[Source data Boundary: Start]
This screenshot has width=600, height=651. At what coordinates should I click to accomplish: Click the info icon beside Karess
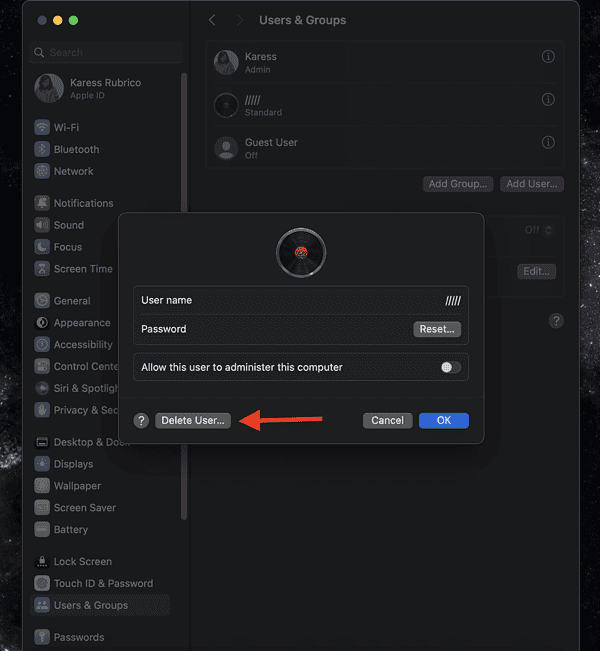(x=548, y=57)
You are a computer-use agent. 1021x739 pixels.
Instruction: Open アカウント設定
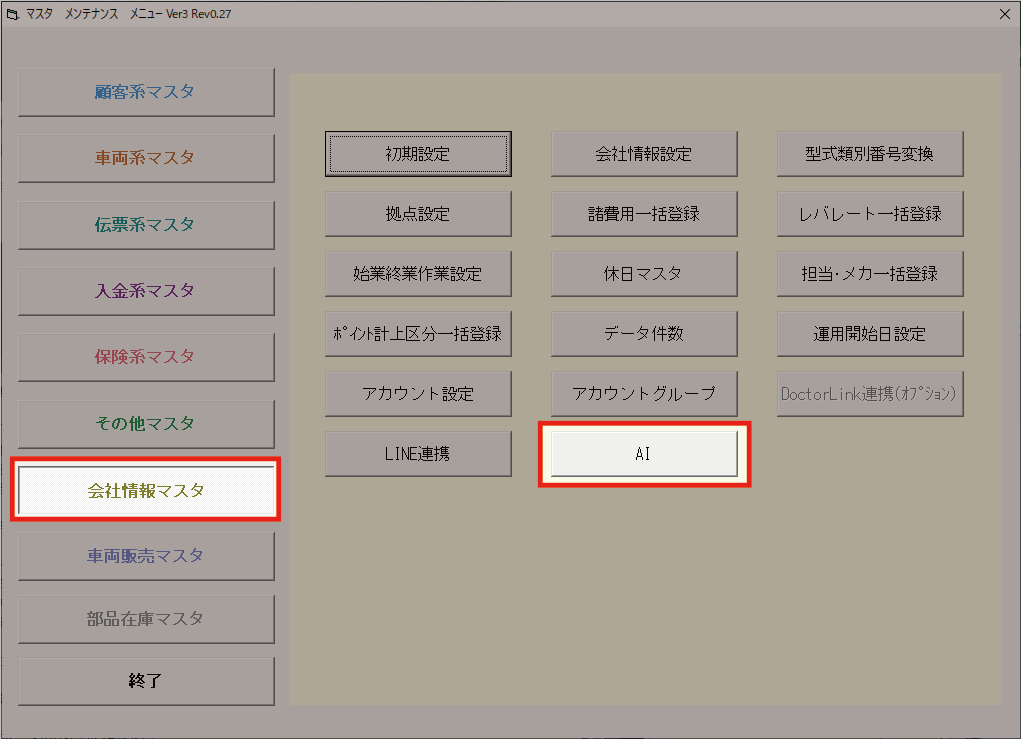[x=418, y=394]
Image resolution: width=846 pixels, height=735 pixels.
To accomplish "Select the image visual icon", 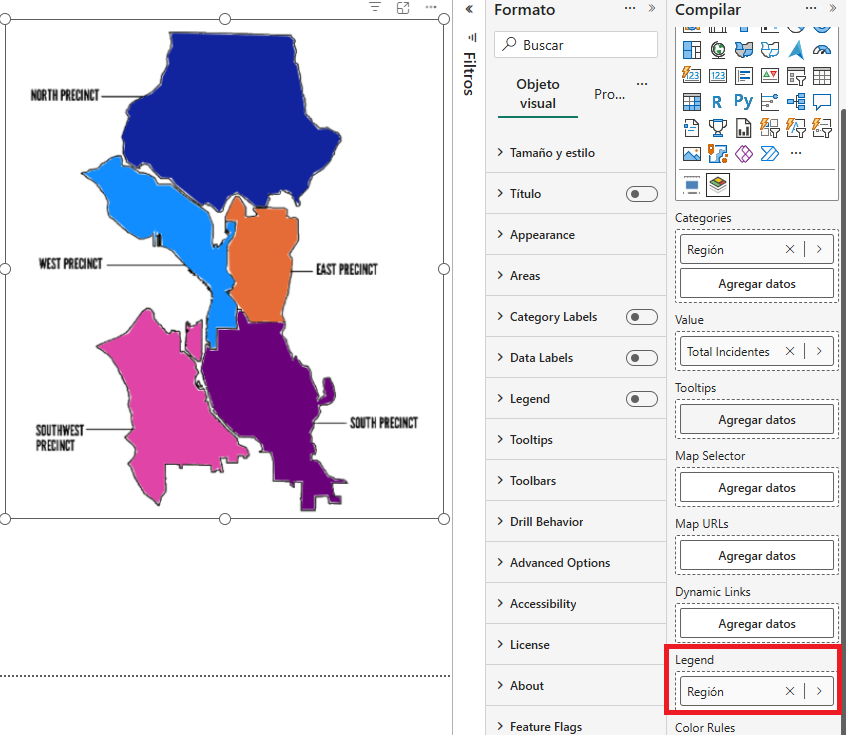I will coord(691,154).
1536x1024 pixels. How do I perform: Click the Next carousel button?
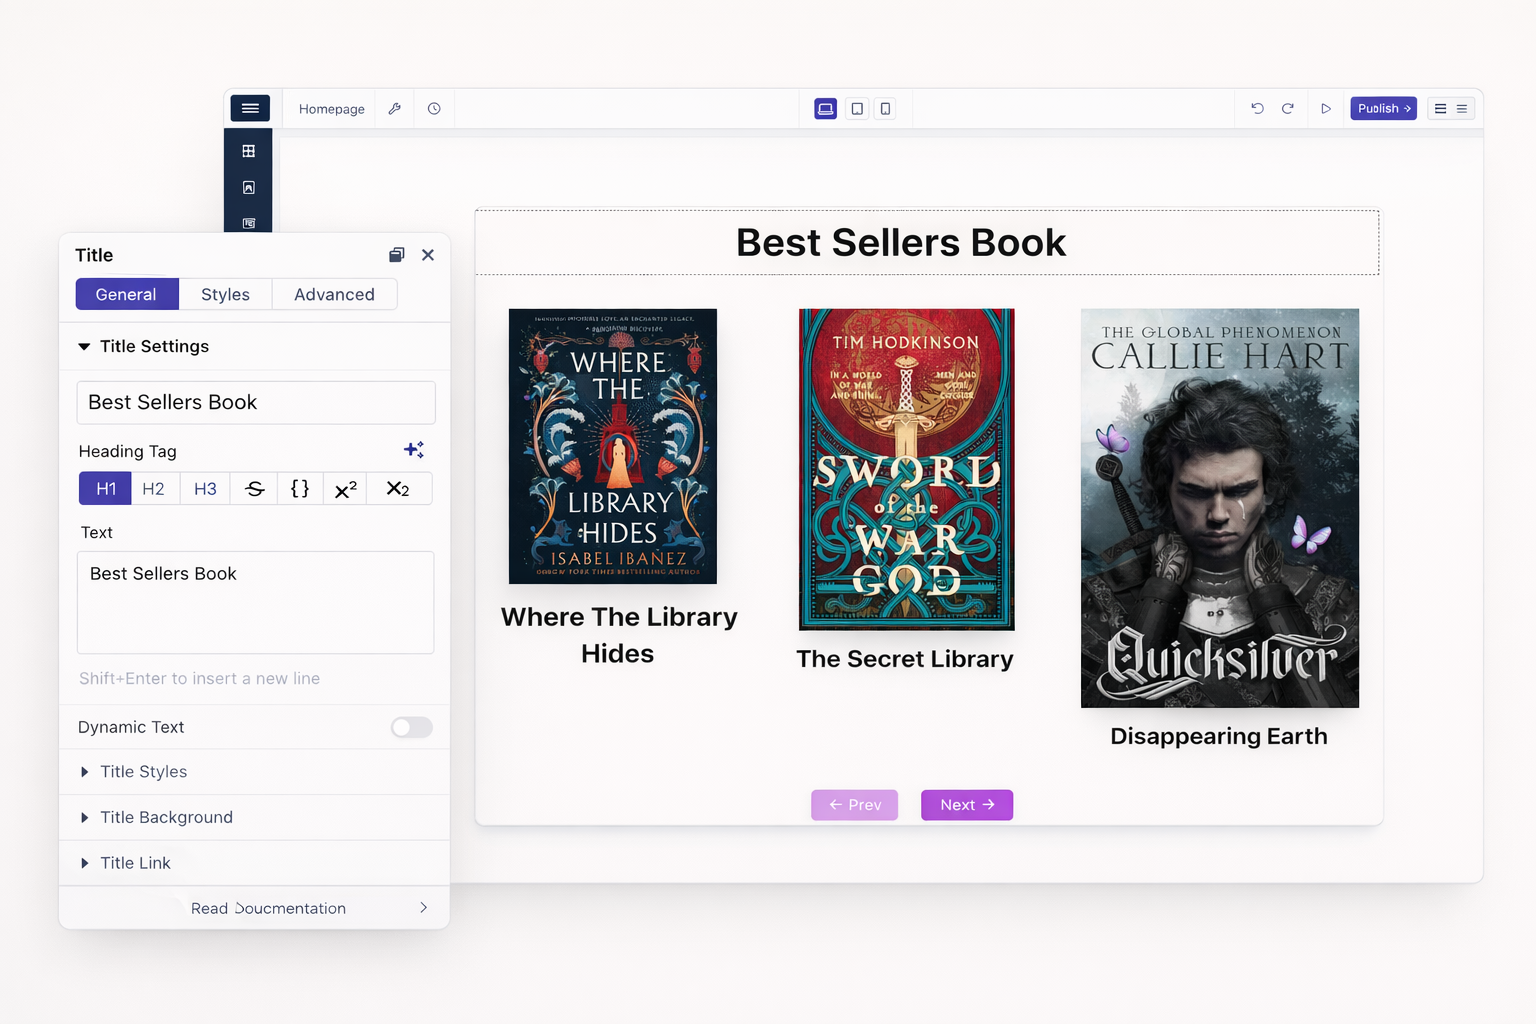pyautogui.click(x=966, y=805)
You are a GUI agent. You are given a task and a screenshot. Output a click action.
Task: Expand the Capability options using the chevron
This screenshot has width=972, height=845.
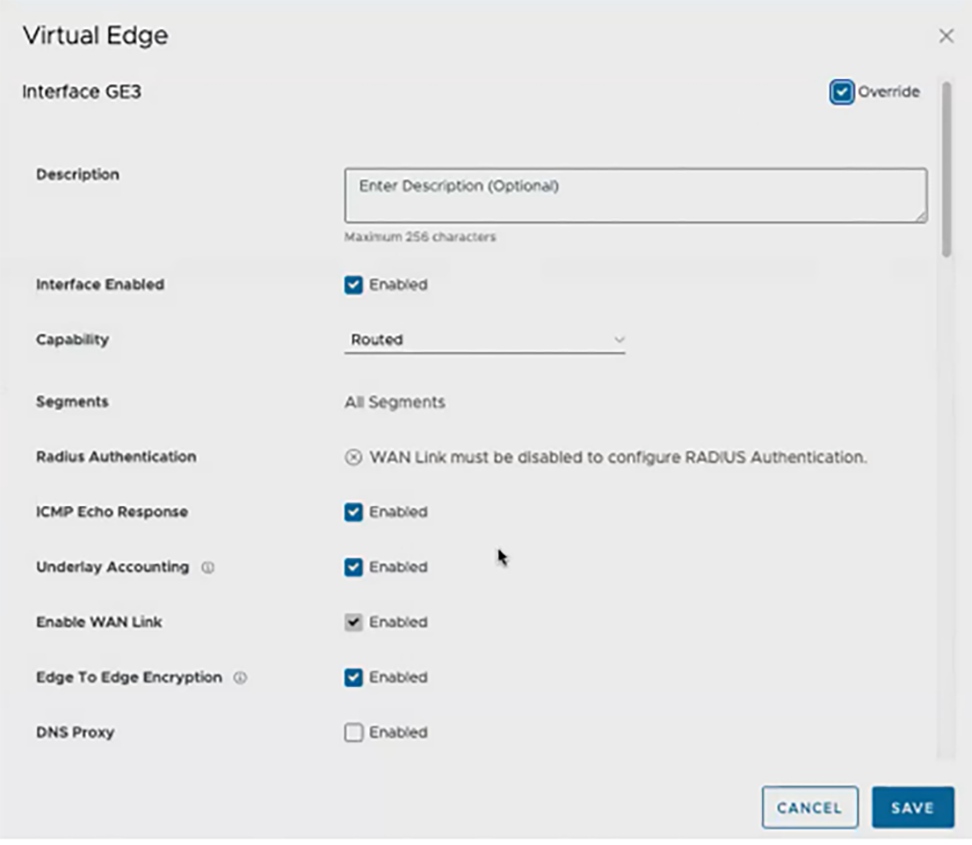click(x=621, y=340)
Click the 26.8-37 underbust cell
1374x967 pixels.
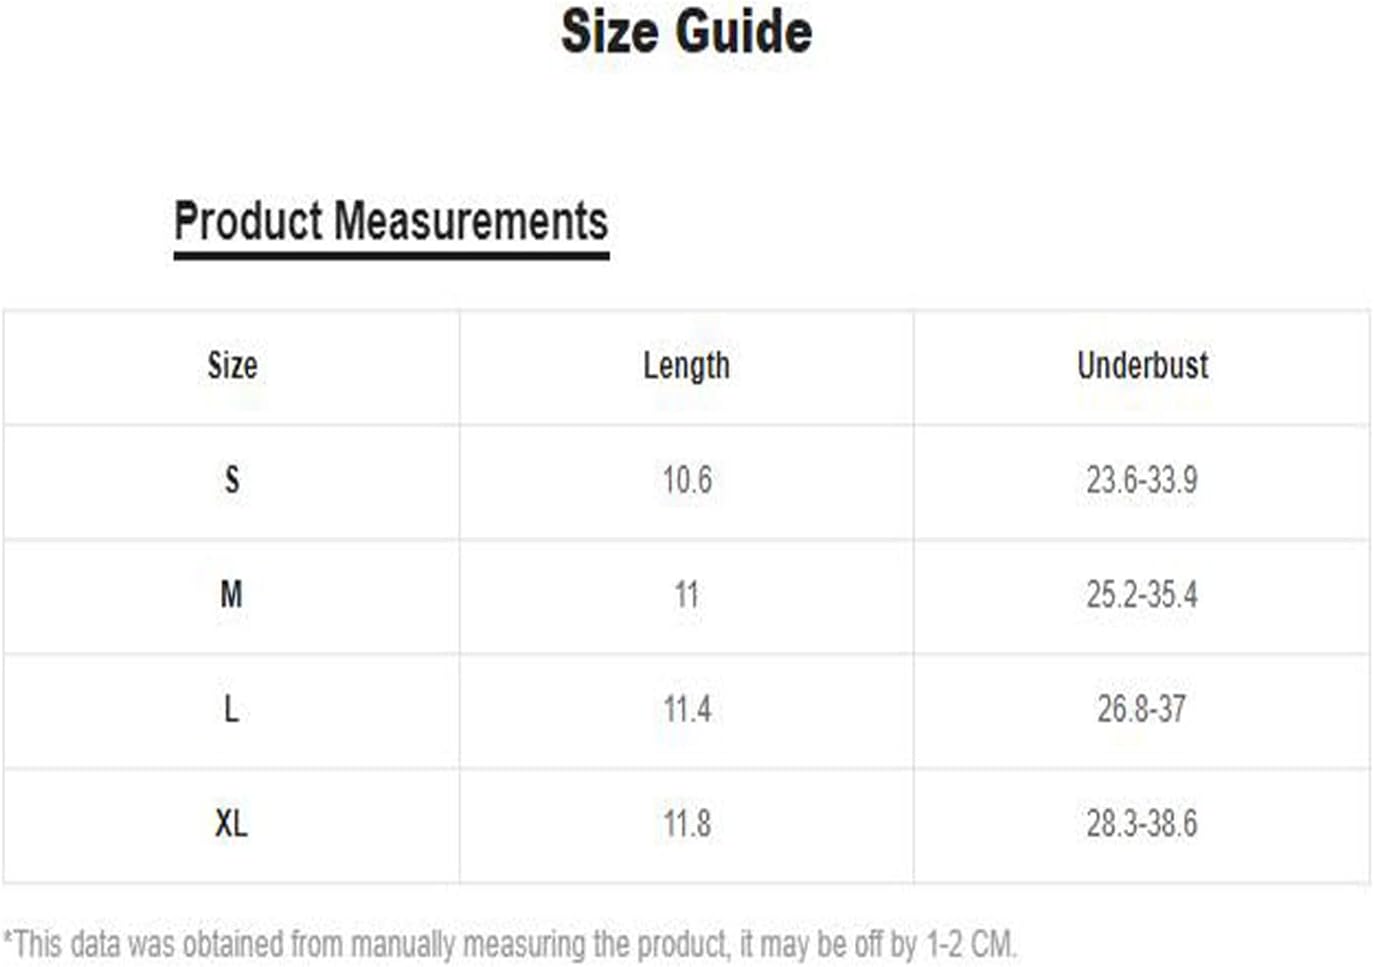(x=1142, y=710)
[Source data Boundary: End]
What you should do:
Go through the records above and, whenever a line includes the word "agent", copy it.

Result of the exercise:
You are a computer-use agent. 1021x739 pixels.
You are a GUI agent. You are given a task and a screenshot. Output a click action.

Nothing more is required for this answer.